The Cathay Hotel was the vision of an enterprising British businessman, Sir Victor Sassoon, to bring to life a fusion of Eastern and Western sensibilities and to merge the ancient with the modern. The original hotel structure then known as the Central Hotel and later as the Palace Hotel, often referred to as the South Building, was started in 1850s and had a decidedly Renaissance style. The hotel standing at six stories was the tallest building at the time in that area. Its height wasn’t the only prestigious attribute, the Palace Hotel was the first building in Shanghai to have two elevators. In 1926 building began on the ten storied structure, referred to as the North Building. Designed by Palmer and Turner Architects, Ltd. the hotel illustrated the Gothic style.

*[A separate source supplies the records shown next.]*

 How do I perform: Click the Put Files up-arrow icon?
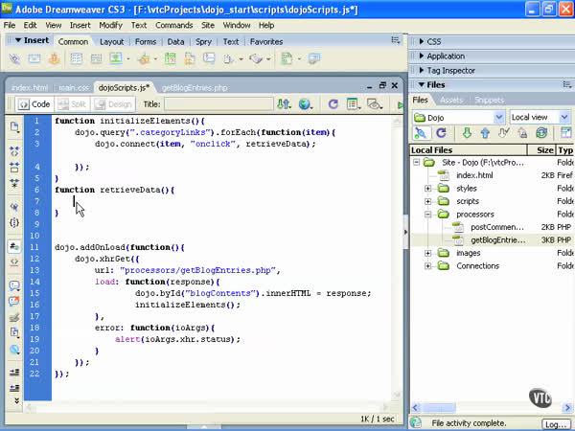(x=484, y=133)
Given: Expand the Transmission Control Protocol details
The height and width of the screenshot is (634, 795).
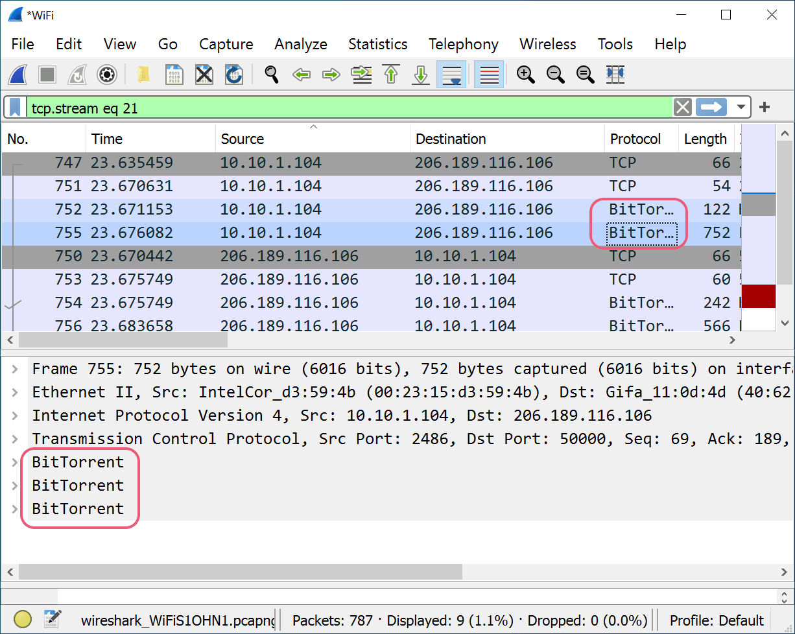Looking at the screenshot, I should point(16,438).
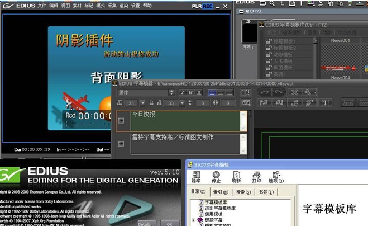Viewport: 368px width, 226px height.
Task: Open the 文件 menu in EDIUS
Action: pos(42,6)
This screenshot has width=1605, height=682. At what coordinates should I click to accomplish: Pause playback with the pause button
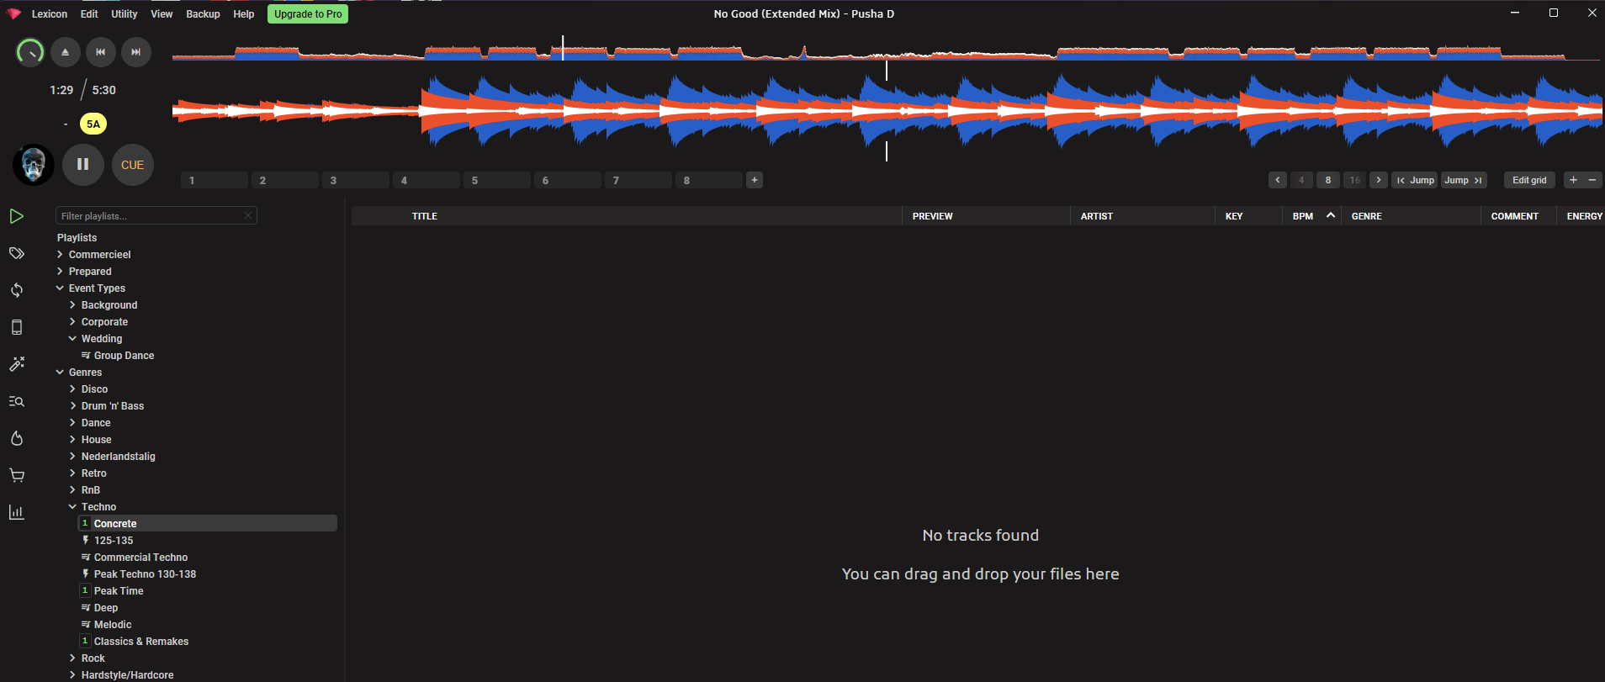click(82, 165)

Less glamorous and more trying times would reign for the famed Cathay hotel during World War II when the Japanese occupied the hotel. Then after the founding of the People’s Republic of China the government used the Hotel as their Municipal Construction Department from 1952 to 1965. In 1965, the hotel reclaimed its luxe and elegant heritage and once again welcomed distinguished visitors from around the world – under the name “Peace Hotel”.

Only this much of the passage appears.